The power-pop trio Cheap Girls doesn’t look like most rock bands. Composed of brothers Ian, 28, and Ben Graham, 30, and Adam Aymor, 27, the group pulled into Bozeman on Sunday, March 1, after a twelve hour drive from Fargo, North Dakota, with sore voices and tired eyes. Dressed in loose jeans, T-shirts and flannels with missing buttons, nothing set them apart from the crowd until they took the stage, and nothing indicated they were one of the Midwest’s favorite simple-but-not-boring rock groups.

They had driven more than 1,700 miles to get to The Filling Station from their native Lansing, Michigan in three days, stopping in Minneapolis and Fargo along the way. The group is on the front end of a three-week tour that will take them west to Seattle, south through California, and back home through Utah and Colorado.

As soon as they pulled up, they began unloading their equipment, bumping shoulders with tourmates and friends, grateful for the chance to stretch. With paint worn away from use, the gear matched the group perfectly: maybe not the flashiest or most obvious around, but not concerned with it either. “We were never a band that sold records,” laughed Ian, while Adam claimed there’s “no such thing as selling a million records.”

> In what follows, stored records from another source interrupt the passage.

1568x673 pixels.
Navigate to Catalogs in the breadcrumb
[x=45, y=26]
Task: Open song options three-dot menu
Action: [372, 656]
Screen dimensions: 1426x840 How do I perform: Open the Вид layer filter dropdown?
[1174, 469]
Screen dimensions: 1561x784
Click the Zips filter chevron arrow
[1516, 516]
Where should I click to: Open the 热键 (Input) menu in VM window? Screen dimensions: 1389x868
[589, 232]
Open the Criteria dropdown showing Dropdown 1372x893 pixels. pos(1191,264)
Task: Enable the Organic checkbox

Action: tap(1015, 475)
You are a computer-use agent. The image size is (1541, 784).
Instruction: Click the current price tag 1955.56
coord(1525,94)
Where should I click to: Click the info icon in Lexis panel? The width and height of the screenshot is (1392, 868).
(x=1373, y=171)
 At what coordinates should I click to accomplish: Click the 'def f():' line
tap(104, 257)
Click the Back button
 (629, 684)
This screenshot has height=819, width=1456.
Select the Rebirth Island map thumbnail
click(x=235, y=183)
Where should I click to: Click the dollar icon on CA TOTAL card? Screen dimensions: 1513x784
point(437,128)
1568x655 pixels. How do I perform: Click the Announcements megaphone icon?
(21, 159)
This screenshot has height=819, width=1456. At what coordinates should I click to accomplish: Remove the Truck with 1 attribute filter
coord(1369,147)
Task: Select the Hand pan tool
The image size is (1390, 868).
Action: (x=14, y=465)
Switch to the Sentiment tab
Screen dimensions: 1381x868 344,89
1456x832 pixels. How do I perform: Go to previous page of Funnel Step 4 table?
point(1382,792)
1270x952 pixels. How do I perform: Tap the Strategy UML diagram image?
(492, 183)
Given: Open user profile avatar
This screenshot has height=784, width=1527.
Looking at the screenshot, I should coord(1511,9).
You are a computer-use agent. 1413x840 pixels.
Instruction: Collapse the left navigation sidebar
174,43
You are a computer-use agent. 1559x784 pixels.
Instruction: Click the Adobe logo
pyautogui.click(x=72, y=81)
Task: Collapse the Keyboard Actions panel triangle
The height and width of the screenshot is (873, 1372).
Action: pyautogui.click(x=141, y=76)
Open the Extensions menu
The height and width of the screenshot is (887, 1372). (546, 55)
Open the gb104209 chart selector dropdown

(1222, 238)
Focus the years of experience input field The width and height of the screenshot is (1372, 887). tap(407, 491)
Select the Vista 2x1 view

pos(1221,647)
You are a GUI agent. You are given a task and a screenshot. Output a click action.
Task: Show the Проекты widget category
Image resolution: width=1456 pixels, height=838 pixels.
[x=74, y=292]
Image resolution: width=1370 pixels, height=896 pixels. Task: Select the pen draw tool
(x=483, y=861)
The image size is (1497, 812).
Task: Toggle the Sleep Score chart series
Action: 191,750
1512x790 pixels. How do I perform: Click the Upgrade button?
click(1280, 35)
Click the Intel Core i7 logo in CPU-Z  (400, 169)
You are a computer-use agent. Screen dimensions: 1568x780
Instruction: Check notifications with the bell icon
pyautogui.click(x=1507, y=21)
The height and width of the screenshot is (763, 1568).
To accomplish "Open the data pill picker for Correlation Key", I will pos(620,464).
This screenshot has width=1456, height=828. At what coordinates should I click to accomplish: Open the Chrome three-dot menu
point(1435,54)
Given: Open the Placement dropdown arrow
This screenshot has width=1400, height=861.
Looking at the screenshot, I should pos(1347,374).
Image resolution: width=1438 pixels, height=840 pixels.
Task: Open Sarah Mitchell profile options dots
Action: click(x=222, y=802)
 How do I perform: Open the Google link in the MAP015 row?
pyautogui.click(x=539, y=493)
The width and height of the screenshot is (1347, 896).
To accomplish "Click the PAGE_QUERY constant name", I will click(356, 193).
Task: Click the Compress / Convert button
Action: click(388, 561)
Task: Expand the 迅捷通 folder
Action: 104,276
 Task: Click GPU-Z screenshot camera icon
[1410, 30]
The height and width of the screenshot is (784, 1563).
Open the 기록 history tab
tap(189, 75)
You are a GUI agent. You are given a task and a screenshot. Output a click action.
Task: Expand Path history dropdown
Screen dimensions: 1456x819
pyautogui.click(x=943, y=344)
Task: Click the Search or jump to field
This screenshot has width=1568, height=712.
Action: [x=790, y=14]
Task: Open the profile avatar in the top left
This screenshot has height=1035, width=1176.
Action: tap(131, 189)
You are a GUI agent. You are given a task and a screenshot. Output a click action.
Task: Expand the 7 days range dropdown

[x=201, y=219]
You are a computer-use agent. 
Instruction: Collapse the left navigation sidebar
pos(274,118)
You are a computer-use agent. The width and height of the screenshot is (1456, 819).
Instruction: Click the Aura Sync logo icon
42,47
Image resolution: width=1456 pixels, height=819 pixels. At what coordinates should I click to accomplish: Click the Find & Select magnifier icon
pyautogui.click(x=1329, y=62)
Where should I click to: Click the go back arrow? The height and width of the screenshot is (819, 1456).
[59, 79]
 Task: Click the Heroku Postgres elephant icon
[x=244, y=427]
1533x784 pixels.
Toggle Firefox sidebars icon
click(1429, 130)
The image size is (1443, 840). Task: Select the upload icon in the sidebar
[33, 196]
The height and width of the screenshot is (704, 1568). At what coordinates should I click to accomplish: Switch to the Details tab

Instead, Cheap Girls is focused on other priorities. “We wanted to just get back to the roots of what a simple three-piece [band] could be,” Ian said, “and record some simple pop songs.” Their do-it-yourself, do-it-fast work ethic has led the band to producing most of their own albums, often recording songs in a single take. The group feels recording the first try helps them “capture the energy” many bands only have in a live performance.

Their latest album, 2014’s “Famous Graves,” followed this model. The group announced they were on “day one” of working on their new album in late February, and by May it was released and they were touring to promote it. Like their 2008 debut “Find Me a Drink Home” and their sophomore effort “My Roaring 20’s,” the album was self produced. It earned favorable reviews and solidified the group’s place as one of the most promising independent rock and roll groups in the country.

Despite playing on a snowy Sunday night, Cheap Girls drew an eager crowd to the Filling Station. Many were clearly longtime fans, singing along with Ian Graham line by line. Others were MSU students taking a night off of studying or fellow musicians. Members of Bozeman group Rose Gold showed up as did members of Panther Car. “This is so great for Bozeman,” said Scott Merenz, Panther Car’s lead singer, of the concert. “Bozeman needs more of this.” MSU student Chase Templet agreed: “Having stuff like Cheap Girls and Restorations [a Philadelphia group touring with Cheap Girls] come through is huge for a place like Bozeman.” He had been looking forward to the show for some time, as he felt Cheap Girls are “extraordinarily unique” and “have kind of perfected that specific in-your-face yet humble and melancholic garage rock sound.”